Entries provided: Begin

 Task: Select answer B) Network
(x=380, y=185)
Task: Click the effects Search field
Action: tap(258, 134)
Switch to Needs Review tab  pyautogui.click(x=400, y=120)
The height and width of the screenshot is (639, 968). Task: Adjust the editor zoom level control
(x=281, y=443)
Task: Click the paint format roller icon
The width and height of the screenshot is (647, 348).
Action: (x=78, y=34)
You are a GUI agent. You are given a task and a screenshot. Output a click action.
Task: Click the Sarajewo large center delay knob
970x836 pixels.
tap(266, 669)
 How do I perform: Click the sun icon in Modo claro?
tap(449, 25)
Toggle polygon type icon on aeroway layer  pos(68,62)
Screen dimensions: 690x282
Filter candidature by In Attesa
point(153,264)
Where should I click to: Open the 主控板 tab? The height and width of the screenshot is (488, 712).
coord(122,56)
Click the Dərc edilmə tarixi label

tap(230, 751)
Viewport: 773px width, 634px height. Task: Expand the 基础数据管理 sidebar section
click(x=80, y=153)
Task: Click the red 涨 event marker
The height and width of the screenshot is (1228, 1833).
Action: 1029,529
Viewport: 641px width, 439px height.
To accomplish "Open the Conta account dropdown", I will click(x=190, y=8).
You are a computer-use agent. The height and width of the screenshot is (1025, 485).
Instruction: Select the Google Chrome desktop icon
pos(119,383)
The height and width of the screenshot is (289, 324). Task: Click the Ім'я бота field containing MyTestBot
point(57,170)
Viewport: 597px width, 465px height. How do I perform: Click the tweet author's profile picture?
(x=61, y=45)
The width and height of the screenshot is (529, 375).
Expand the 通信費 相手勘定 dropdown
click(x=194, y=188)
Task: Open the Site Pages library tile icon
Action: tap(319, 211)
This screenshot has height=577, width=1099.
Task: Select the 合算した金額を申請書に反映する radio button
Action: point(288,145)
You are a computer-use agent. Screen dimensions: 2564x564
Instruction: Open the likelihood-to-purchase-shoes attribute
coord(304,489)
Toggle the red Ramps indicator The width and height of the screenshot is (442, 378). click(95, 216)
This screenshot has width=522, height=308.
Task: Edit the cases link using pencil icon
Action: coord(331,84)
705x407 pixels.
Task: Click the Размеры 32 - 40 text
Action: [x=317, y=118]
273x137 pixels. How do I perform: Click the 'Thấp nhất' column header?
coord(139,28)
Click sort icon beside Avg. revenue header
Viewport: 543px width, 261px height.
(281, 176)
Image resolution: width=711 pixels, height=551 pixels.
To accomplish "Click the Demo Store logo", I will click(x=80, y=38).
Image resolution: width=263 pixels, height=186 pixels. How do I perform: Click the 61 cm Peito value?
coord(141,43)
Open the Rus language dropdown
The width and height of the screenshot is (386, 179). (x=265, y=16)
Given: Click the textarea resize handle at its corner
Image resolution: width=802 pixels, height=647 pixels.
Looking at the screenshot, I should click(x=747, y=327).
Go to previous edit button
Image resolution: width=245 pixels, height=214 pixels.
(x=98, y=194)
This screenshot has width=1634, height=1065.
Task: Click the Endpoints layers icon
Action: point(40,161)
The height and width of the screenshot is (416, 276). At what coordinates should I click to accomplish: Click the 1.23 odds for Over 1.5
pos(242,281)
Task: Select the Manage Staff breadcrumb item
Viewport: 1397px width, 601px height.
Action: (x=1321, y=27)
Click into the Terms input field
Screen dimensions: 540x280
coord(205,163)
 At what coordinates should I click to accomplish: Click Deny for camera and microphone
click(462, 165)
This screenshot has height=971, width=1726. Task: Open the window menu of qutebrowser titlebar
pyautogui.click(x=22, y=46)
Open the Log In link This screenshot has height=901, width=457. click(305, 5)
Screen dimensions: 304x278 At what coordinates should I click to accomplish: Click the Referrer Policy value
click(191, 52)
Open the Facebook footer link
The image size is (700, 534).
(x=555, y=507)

Entries provided: End

#### [Description of the task]
The lines to copy run from the first line of the entries to the line containing "You are a GUI"; copy them exactly and output nothing else.

#### [Task result]
 Task: Select answer B) Network
(x=380, y=185)
Task: Click the effects Search field
Action: tap(258, 134)
Switch to Needs Review tab  pyautogui.click(x=400, y=120)
The height and width of the screenshot is (639, 968). Task: Adjust the editor zoom level control
(x=281, y=443)
Task: Click the paint format roller icon
The width and height of the screenshot is (647, 348).
Action: (x=78, y=34)
You are a GUI agent. You are given a task and a screenshot. Output a click action.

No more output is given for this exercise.